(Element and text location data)
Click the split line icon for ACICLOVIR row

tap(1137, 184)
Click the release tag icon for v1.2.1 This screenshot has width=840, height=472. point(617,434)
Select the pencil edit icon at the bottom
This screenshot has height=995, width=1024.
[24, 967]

▶ **Written problem**: Render the entries above as a numbered list, starting at the line that contains "Click the release" and ending with the final line of the entries, omitting any blank lines.

▶ **Written response**:
1. Click the release tag icon for v1.2.1 This screenshot has width=840, height=472. point(617,434)
2. Select the pencil edit icon at the bottom
3. This screenshot has height=995, width=1024.
4. [24, 967]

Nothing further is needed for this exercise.